* ASSIGNED TASK *
Some lines of the records below include the word "every". Report how many, and write nothing besides the number.

* Source records *
○ ○ ○

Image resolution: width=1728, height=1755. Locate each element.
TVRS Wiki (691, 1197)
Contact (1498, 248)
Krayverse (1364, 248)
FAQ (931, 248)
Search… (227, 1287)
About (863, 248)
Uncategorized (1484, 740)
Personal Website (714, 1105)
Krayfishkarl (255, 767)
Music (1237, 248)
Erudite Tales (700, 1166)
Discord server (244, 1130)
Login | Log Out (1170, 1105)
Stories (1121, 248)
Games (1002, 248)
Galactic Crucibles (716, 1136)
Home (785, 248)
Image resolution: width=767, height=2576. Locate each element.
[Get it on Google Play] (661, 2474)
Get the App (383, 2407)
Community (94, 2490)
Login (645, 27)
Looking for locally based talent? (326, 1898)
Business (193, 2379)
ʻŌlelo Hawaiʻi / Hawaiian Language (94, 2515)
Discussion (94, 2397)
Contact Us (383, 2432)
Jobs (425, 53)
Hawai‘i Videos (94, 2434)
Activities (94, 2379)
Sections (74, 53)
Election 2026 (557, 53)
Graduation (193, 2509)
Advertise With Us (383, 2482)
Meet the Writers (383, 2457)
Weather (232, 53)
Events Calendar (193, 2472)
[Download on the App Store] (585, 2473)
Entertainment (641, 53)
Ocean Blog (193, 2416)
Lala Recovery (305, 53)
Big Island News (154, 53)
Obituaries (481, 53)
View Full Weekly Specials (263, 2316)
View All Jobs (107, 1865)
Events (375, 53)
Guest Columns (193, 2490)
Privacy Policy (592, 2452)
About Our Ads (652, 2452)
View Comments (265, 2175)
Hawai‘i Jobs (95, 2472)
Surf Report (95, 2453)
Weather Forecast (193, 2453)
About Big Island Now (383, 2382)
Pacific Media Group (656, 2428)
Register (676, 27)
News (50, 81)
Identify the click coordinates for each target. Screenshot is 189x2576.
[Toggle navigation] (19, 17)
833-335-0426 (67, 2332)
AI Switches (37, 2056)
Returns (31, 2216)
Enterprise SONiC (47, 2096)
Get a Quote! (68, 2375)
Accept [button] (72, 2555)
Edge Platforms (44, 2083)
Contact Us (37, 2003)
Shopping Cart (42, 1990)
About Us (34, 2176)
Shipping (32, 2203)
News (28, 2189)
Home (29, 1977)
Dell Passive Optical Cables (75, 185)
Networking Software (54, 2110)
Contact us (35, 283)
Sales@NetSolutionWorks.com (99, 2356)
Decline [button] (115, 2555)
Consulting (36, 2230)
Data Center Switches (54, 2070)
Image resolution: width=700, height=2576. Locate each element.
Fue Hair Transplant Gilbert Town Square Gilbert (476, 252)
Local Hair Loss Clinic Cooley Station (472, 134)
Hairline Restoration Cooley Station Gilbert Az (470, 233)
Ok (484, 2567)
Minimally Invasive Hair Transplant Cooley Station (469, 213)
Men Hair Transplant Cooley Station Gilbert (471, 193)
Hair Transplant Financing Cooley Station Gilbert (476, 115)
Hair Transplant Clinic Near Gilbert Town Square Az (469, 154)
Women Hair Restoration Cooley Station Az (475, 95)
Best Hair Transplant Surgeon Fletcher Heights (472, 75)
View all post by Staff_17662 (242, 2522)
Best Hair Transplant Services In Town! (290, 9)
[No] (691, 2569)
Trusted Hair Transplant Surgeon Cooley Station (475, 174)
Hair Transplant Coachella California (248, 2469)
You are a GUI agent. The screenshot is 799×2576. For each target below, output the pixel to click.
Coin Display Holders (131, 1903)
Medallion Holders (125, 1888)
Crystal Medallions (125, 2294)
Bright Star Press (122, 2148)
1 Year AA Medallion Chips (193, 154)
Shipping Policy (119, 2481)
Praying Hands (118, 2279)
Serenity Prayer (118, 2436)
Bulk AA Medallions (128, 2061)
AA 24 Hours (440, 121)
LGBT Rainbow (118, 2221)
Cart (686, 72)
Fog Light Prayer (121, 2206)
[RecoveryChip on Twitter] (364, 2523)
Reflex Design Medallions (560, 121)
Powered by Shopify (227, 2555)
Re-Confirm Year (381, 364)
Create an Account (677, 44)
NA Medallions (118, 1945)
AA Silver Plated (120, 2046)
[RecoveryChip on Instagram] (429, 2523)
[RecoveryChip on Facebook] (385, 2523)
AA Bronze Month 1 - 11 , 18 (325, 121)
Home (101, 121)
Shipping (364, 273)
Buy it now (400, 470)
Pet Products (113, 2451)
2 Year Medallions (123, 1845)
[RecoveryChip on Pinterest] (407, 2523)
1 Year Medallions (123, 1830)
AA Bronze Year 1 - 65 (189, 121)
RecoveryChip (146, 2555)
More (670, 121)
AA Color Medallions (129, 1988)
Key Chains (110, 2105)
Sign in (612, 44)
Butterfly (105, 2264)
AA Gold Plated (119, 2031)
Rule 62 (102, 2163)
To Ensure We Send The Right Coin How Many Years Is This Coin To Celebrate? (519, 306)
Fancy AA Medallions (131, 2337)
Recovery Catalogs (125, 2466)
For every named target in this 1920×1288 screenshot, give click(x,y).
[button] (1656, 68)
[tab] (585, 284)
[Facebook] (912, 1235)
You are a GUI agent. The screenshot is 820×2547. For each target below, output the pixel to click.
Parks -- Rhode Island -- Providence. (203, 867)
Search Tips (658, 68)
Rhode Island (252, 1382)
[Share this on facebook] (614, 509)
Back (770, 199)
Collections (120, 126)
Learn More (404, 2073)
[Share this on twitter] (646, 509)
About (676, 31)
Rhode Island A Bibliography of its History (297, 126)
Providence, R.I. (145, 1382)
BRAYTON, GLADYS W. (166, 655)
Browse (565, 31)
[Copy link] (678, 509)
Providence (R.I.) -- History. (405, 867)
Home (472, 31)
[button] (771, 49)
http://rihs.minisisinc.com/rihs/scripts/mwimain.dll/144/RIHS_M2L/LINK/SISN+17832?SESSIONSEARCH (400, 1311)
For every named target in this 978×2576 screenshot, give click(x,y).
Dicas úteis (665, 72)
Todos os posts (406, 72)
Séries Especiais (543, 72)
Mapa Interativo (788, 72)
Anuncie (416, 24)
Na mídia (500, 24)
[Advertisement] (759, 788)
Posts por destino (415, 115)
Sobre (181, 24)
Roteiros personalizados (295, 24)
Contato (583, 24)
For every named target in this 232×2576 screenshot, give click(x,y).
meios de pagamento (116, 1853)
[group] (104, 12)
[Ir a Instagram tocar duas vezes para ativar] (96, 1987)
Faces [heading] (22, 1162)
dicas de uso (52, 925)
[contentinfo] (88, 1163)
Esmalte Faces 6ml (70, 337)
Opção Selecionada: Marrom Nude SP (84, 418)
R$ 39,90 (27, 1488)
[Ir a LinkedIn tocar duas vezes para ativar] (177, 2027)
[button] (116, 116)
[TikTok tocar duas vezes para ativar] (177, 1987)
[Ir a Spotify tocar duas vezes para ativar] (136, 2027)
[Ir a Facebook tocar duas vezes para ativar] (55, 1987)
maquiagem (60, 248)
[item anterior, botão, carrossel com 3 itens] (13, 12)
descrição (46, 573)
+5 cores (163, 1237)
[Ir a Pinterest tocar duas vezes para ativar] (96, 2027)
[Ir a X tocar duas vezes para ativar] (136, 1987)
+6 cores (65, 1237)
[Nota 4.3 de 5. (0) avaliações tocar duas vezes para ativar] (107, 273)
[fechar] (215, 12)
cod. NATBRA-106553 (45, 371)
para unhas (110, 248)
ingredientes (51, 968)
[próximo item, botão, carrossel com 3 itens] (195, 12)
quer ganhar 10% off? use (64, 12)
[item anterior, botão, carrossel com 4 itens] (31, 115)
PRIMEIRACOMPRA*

○ ○ ○

* SOLUTION *
3